_YOUR INSTRUCTIONS:_ Write out the stretch of the parenting text from "There are many" through "for youth ministry." word for word.

_DOCUMENT:_
:::

Being a parent is a high and holy calling…and one of the toughest jobs around.
There are many other words we can use to describe the blessings and burdens of being a parent, but underlying them all is a gracious God providing the wisdom and strength needed to nurture a child from one’s birth to the other’s death. In truth, parents are one of God’s greatest gifts to the church, for without parents there would be no need for future planning boards, no need for Sunday School, and certainly no need for youth ministry.
These people have accepted, with God’s help, this calling and taken on the divine task of teaching, nurturing, and providing for the youngest in God’s kingdom. It is into this remarkable world that we as youth leaders are given an invitation to join in the journey and assist with the adventure of shaping another person’s life.
What is the role of the youth leader in this journey? It is a unique partnership–parents and youth leaders–but it is the youth leader who accepts an invitation into partnership, rather than being the one extending the invitation. This creates a different perspective for our ministry. The emphasis goes from “what are we doing for them,” to “what we have been invited to share in…a high and holy calling…and one of the toughest jobs on earth!” The fact that young people are in our churches is where the party begins. The fact that parents have chosen to make your church, your youth ministry, a part of their family life is great, and rejoicing in heaven takes place with such a choice.
As a partner in the journey you may ask, “How can I help?” What can I do to make this nurturing process joyful for parents and youth? What kinds of activities would be interesting and helpful? What would enrich their lives? How is God guiding them to live out their calling in that place? In the end, we are helping families set priorities…joining in the process, rather than standing back and being discouraged with the priorities they may be setting.

:::

_DATA SECTION:_
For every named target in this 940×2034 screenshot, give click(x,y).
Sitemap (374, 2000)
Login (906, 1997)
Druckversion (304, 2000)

:::

_FINAL RESULT:_
There are many other words we can use to describe the blessings and burdens of being a parent, but underlying them all is a gracious God providing the wisdom and strength needed to nurture a child from one’s birth to the other’s death. In truth, parents are one of God’s greatest gifts to the church, for without parents there would be no need for future planning boards, no need for Sunday School, and certainly no need for youth ministry.